Mirko Winkler led a team that undertook a survey of 122 HIA practitioners across 29 countries . The findings highlight that:
- HIA is being used worldwide
- Capacity is concentrated at the beginner and intermediate levels, though a higher proportion of respondents from Europe reported having more than ten years of HIA experience
- there is a need for more advanced capacity building and training offerings internationally
- strengthening the policies and legal frameworks under which HIAs are undertaken remains relevant.
Twenty-four percent of respondents were from the Asia Pacific, and practices across our region are reflected in the overall results.
Health Impact Assessment: A practical guide that I wrote with Patrick Harris, Elizabeth Harris, and Lynn Kemp was identified as the fifth most-used HIA guidance internationally, after WHO guides, Martin Birley’s book on HIA , and the IAIA Best Practice Principles .
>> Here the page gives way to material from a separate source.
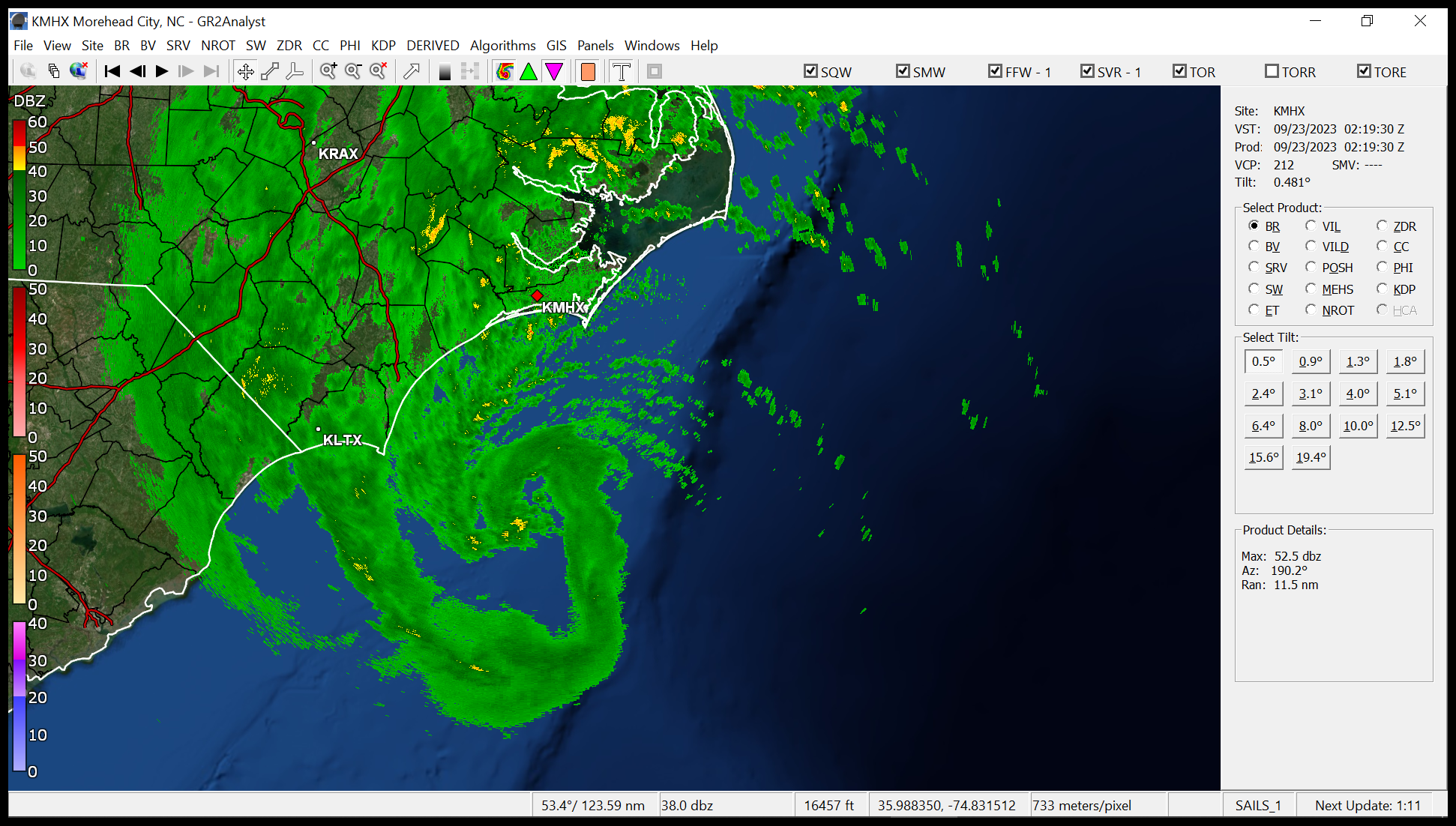Click the magenta inverted triangle icon

(553, 71)
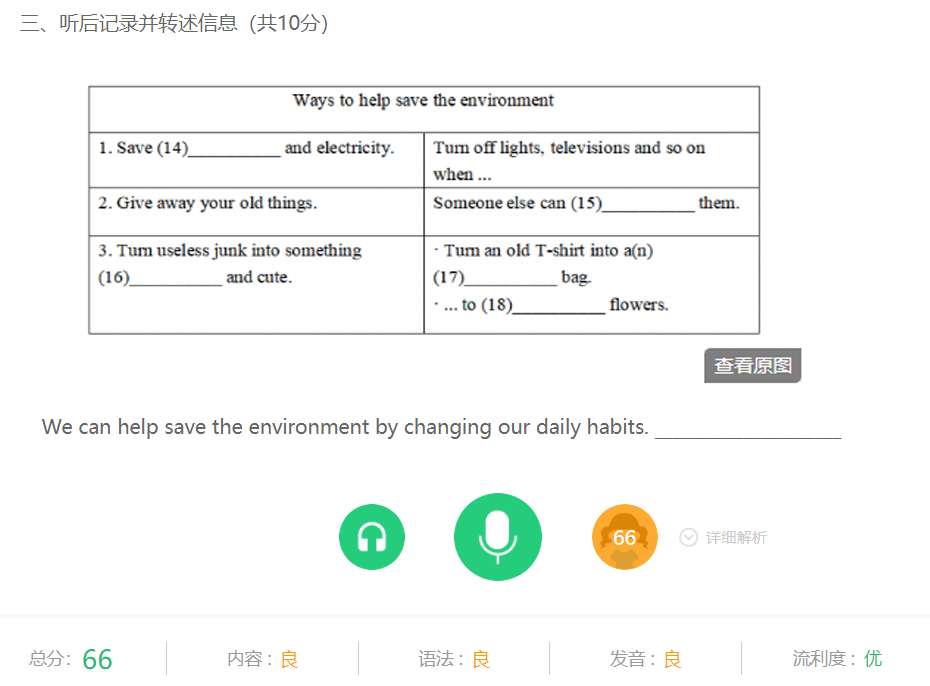Viewport: 930px width, 686px height.
Task: Click blank (15) in 'Someone else can' cell
Action: point(648,204)
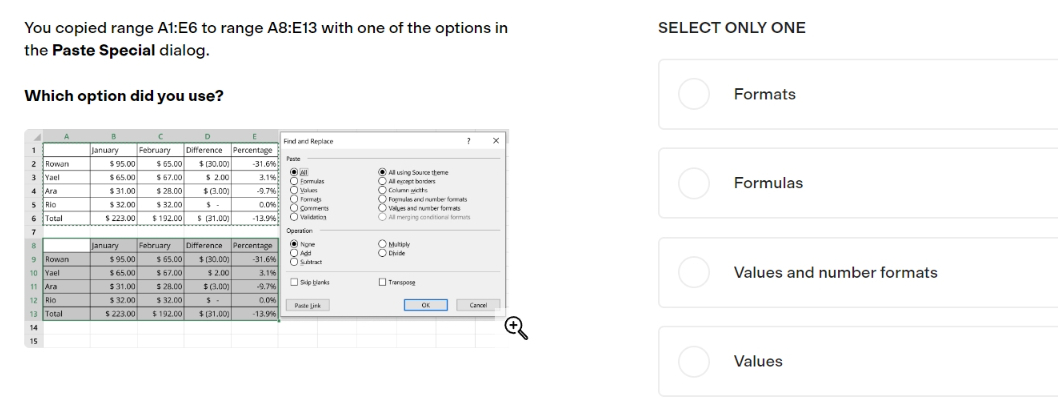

In general respondents were split on whether HIA’s use is continuing to increase or has stagnated, a debate that has relevance across the Asia Pacific region. Of particular important to our region, the paper emphasises that:
Finally, there is an increasing recognition of the role that biodiversity and ecosystem services play in the relationship “healthy planet, healthy people”, and the role that impact assessments play. In an outlook for the future, and additionally to providing a framework for safeguarding health in sustainable development, HIA has the potential to be contributory to the operationalisation of “planetary health”.